Estate Planning Considerations
Federal retirees who have two residences are advised to review their estate planning documents. If they plan to change their legal domicile, their estate planning documents will need to be updated.
The first FEDZONE column discussed financial considerations of owning two residences in retirement discussed and presented some suggestions of establishing legal domicile. One way a retiree can prove a change in legal domicile for tax purposes is to create a will in the county and state in which the retiree plans to declare primary residency. The following example illustrate:
Howard, age 68, recently retired from federal service. He has lived in Maryland for the past 40 years. He owns a condominium in Maryland which he plans to keep but is moving to Florida. In addition to changing his car registration, voter registration and other indications of intent to establish residency in Florida, Howard intends to destroy his Maryland will and create a new will in his Florida county of residence. Upon Howard’s death, his will be filed for probate in his Florida county of residence. This is the case no matter where Howard dies, in Florida in Maryland.
Other estate planning documents call for different treatment, including a financial and a medical power of attorney (POA), living will, and a health care directive. In the example above, Howard is advised to have a financial and medical power of attorney, health care directives and a living will in both states. These documents would be physically located in both states.
The writing of the financial and medical powers of attorney, a living will, and a health care directive requires the services of an estate attorney in each state in which the retiree plans to be living during retirement. It makes no difference which state is the retiree’s legal domicile. This is because each state has different requirements and rules when it comes to these estate planning documents.
There are other estate planning issues to consider when two residences are involved, especially when it comes to married individuals. A married couple are allowed different options as to how to hold title to their personal residences. For example, holding title as joint tenancy with rights of survivorship or as tenancy by the entireties. Some states allow married couples to make a timely filing for the state’s homestead exemption. A homestead exemption provides not only property tax savings, but also protection from creditors.
Some states are community property states. These states are Arizona, California, Idaho, Louisiana, Nevada, New Mexico, Texas, Washington and Wisconsin. Community property means that spouses who acquire property during marriage own property equally. A retired married couple establishing a second residence in a community property state needs to carefully determine how they want their newly acquired common property to be titled going forward after they establish legal domicile in that state.

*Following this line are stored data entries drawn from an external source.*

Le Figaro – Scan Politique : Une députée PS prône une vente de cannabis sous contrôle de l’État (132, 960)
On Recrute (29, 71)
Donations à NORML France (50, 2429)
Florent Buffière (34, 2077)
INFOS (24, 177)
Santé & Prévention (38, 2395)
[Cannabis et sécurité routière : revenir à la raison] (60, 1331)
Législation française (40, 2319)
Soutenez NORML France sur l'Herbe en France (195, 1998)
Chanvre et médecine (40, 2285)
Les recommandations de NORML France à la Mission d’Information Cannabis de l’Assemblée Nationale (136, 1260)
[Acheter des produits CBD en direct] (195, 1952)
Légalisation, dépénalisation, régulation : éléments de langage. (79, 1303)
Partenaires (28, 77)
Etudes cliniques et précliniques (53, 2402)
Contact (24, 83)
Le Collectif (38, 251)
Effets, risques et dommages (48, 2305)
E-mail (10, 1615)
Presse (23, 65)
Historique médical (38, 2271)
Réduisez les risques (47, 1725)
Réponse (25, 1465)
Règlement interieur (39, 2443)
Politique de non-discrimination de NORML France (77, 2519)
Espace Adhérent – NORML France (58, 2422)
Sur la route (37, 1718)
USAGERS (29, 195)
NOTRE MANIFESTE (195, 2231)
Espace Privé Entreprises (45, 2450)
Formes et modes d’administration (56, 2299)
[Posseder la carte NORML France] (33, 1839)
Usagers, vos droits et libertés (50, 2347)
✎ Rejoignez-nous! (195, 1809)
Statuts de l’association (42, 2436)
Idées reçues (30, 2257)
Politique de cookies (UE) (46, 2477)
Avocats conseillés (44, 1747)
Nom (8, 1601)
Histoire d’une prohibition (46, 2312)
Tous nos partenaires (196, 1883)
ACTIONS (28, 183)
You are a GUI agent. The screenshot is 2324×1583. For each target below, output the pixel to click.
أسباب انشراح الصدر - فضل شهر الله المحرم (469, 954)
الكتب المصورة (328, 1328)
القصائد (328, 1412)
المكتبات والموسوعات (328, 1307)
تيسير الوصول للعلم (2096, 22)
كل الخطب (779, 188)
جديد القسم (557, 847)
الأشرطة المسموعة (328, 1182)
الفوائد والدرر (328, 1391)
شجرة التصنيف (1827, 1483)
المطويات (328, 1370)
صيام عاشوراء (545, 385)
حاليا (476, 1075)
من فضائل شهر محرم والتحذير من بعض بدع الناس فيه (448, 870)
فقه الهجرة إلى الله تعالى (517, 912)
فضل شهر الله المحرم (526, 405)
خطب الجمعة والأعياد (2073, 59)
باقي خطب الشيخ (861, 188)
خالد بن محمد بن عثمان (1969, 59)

Another consideration is the tax issues when a retiree dies. States may not only want to tax the resident retiree’s income while the retiree was living but may also want to tax the estate. Legal domicile may be challenged by one of the residence states upon the retiree’s death.
Needless to say, these estate planning and tax issues affecting retirees having two residences in different states require retirees to seek the services of competent estate attorneys and tax professionals in these states.